**The problem:**
Please lay out the stretch of data from the line containing "Tap the information" through the end of the data as a JSON list of strings, one string per line, with blank lines omitted. Leave the pictures out of the list.

**Recorded information:**
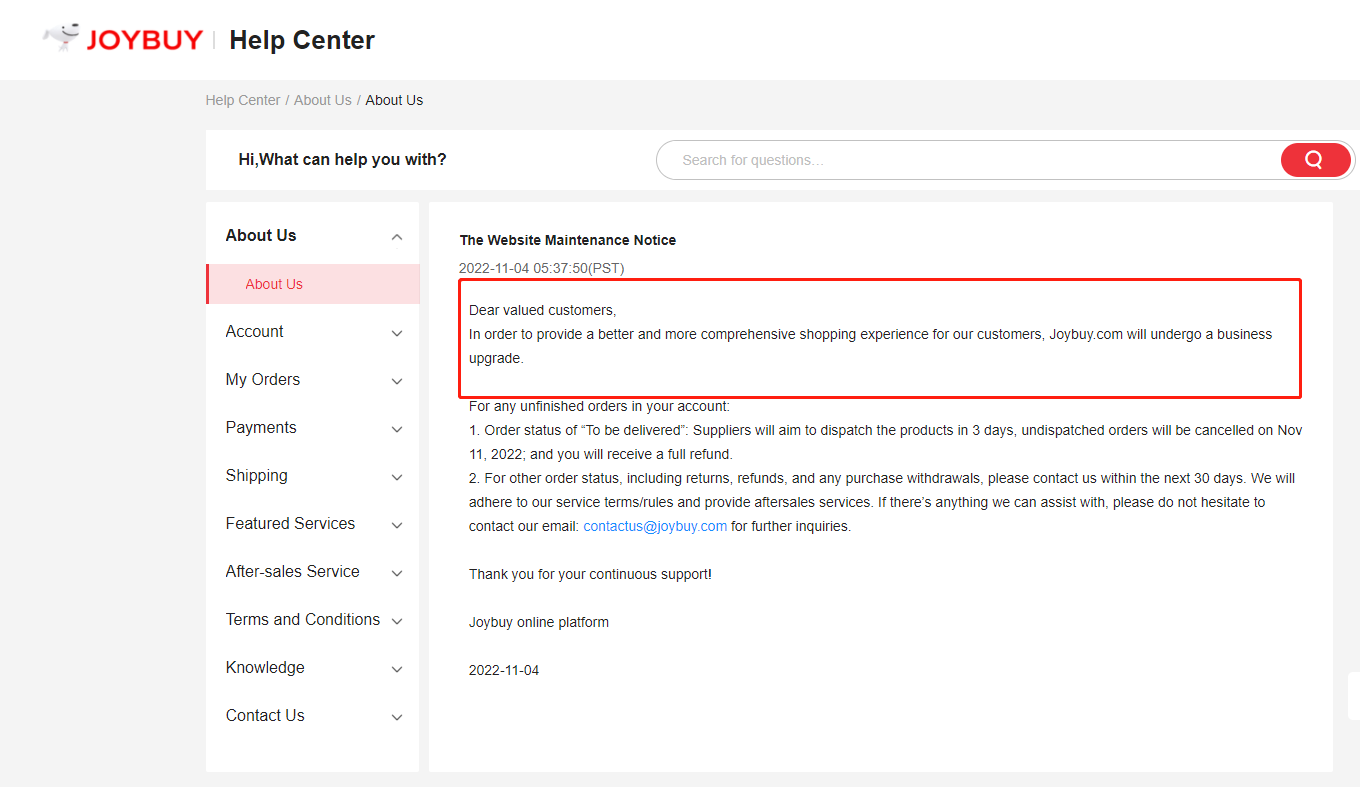
Task: Click the middle About Us breadcrumb
Action: pos(322,100)
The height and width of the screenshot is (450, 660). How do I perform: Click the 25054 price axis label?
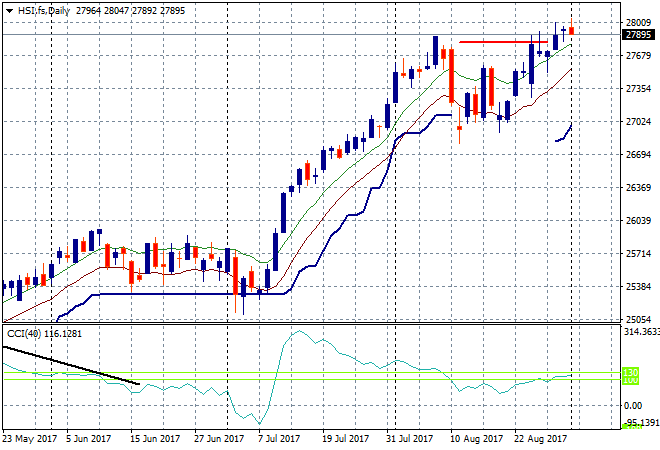pyautogui.click(x=638, y=319)
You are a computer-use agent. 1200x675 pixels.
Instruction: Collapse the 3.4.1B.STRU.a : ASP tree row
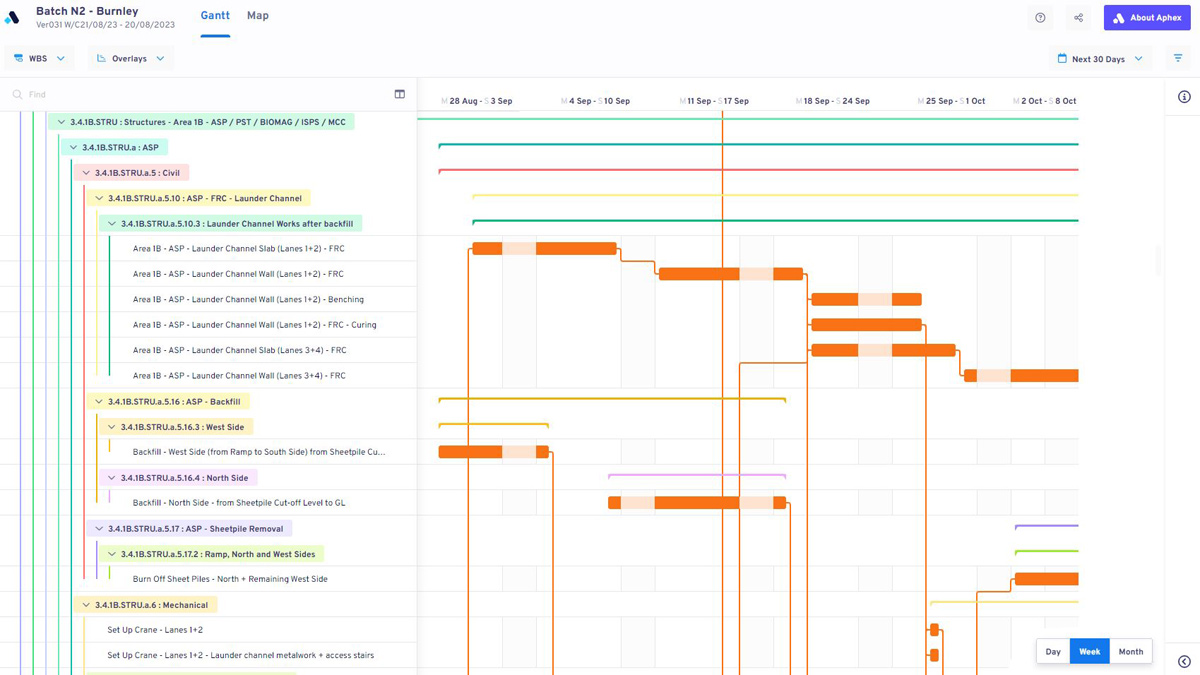click(x=71, y=146)
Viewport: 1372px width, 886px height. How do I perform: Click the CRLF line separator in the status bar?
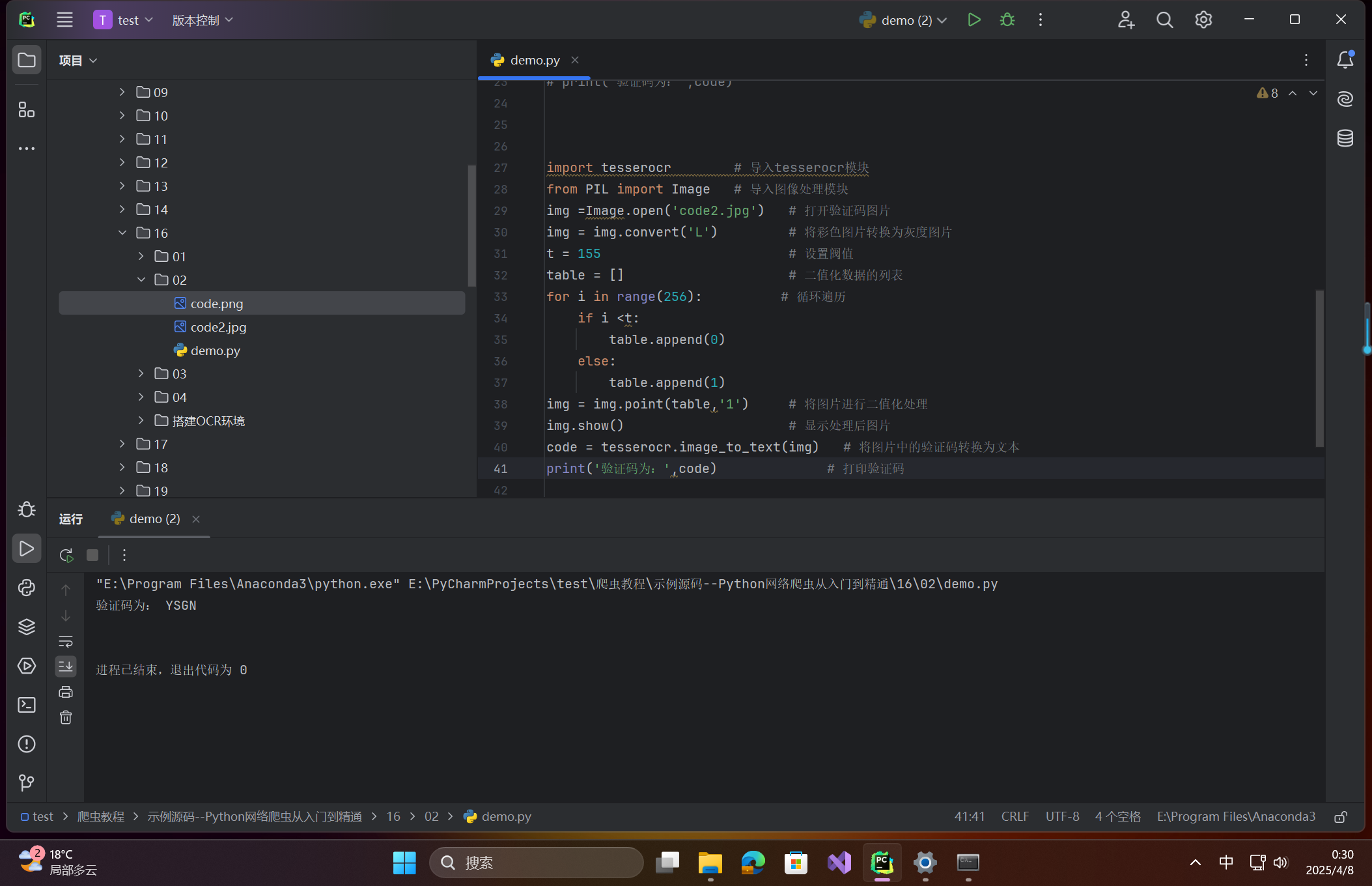(x=1015, y=817)
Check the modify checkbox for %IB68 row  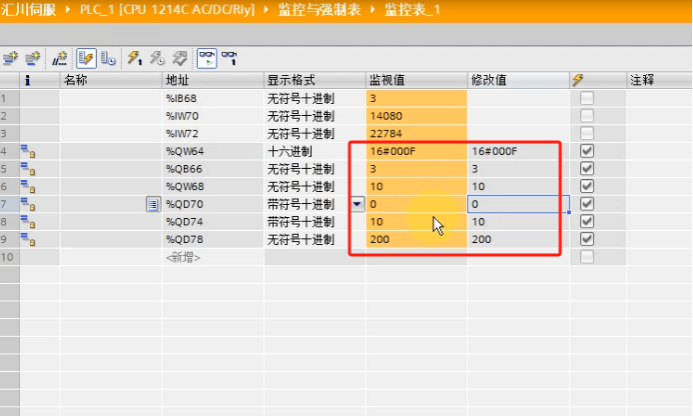(587, 98)
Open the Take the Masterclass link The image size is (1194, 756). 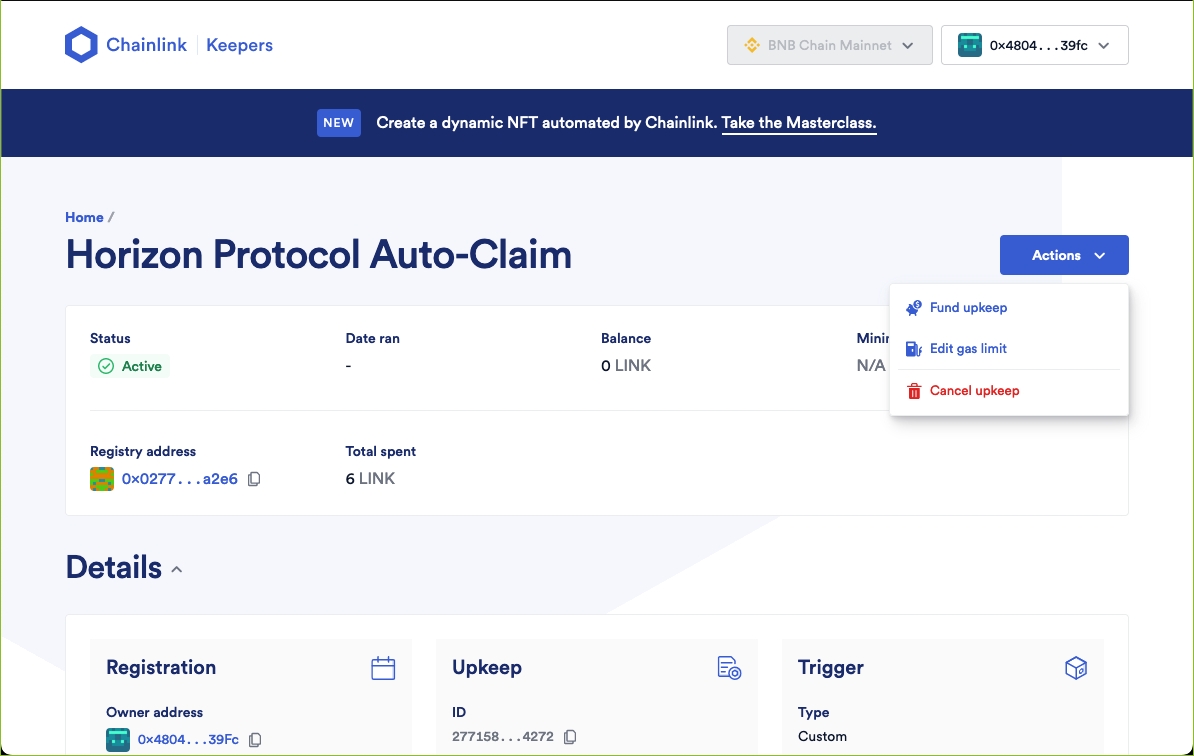coord(798,123)
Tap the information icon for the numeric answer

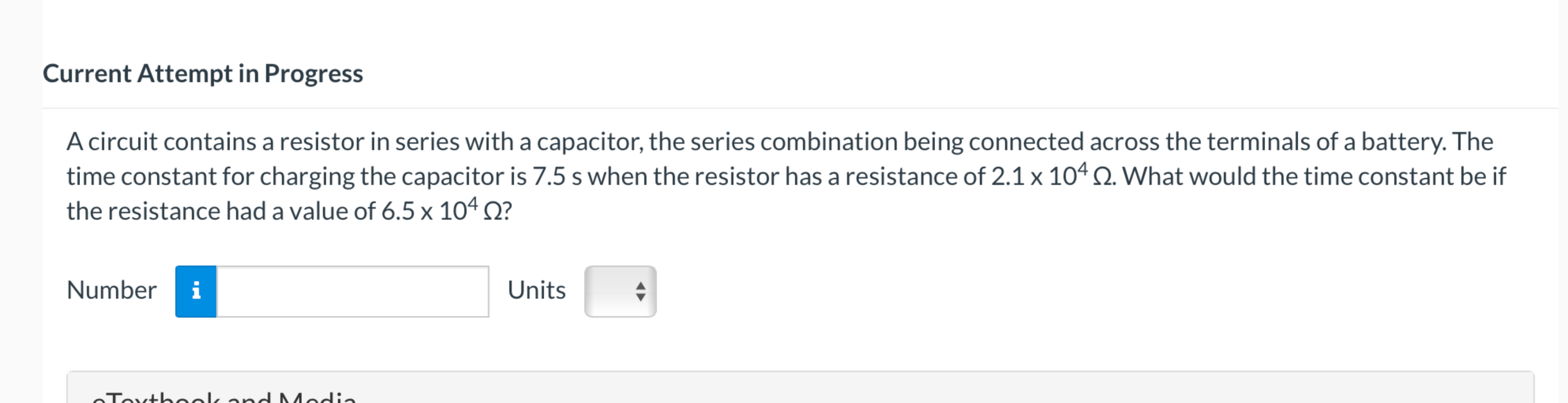click(x=196, y=291)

**The answer:**
[
  "Tap the information icon for the numeric answer",
  "click(x=196, y=291)"
]